Prozesstaktisch kann auch ein Antrag auf PKH gestellt werden, um so die Erfolgsaussichten des Rechtsstreits auszutesten, da im Normalfall auch der Richter über die Prozesskostenhilfe entscheidet, der im Prozess das Urteil fällt. Um dies zu erreichen, kann man die Klage unter der Bedingung stellen (zulässige innerprozessuale Bedingung), dass dem Kläger PKH gewährt wird. Lehnt das Gericht die Gewährung der Prozesskostenhilfe ab, dann wird die Klage auch nicht zugestellt, so dass keine Prozesskosten anfallen.

Welche Kosten übernimmt der Staat bei der Prozesskostenhilfegewährung?

Ein häufiges Mißverständnis besteht darin, dass angenommen wird, der Staat übernehme – ähnlich, wie eine Rechtsschutzversicherung – alle Kosten des Rechtsstreits.
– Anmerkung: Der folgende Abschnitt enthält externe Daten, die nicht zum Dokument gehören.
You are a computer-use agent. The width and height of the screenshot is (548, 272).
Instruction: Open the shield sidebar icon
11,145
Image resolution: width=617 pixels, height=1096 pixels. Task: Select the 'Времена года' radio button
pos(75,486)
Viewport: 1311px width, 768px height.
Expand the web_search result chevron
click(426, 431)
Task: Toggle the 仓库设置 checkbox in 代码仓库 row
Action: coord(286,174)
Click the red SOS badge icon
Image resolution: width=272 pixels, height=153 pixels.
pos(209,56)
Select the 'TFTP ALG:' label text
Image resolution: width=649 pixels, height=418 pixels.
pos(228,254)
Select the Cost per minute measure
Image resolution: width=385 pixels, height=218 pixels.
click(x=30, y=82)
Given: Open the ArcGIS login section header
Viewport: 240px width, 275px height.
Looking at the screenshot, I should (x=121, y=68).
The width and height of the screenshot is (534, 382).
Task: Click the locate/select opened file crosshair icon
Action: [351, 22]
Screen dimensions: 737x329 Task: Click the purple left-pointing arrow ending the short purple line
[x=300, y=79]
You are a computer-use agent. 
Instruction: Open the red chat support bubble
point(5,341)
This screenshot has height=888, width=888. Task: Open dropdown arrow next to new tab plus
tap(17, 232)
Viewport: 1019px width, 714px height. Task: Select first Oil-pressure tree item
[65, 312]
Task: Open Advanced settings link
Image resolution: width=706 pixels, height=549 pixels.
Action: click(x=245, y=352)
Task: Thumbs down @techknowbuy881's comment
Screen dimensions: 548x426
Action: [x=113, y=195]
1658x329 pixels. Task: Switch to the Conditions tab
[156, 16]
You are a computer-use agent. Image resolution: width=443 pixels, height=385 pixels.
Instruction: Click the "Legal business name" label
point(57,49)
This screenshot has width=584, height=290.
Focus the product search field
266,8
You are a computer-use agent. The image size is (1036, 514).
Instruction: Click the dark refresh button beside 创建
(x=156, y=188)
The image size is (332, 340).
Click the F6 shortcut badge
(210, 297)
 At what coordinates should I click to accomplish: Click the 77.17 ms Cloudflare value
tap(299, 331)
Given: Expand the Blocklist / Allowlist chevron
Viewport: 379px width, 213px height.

Dies ist ein Irrtum. Grundsätzlich umfaßt die Prozesskostenhilfe nur die eigenen Anwaltskosten und die Gerichtskosten. Sofern man also den Prozess verliert, muss man trotz PKH die Kosten des gegnerischen Anwalts (sofern vorhanden) selbst tragen.Wie oben bereits ausgeführt, kann die Prozesskostenhilfe auch auf Raten gewährt werden.

Für welche Gerichtsverfahren wird Prozesskostenhilfe gewährt?

Die Bewilligung von Prozesskostenhilfe ist für eine Vielzahl von Gerichtsverfahren möglich, u.a. für folgen Verfahren:

Zivilprozess (auch für das Mahnverfahren, selbständige Beweisverfahren, Urkungsprozess und für die Zwangsvollstreckung), für Verfahren der freiwilligen Gerichtsbarkeit, im Strafprozess für den Nebenkläger und Privatkläger (nicht für den Angeklagten!) sowie im Klageerzwingungs- und Adhäsionsverfahren, im Arbeitsgerichtsverfahren (in der 1. Instanz trägt jeder seine Anwaltskosten unabhängig vom Ausgang des Verfahens), im Verwaltungsgerichtsverfahren und im Sozial- und Finanzgerichtsverfahren. Für außergerichtliche Verfahren (z.B. Widerspruchsverfahren) wird keine Prozesskostenhilfe gewährt.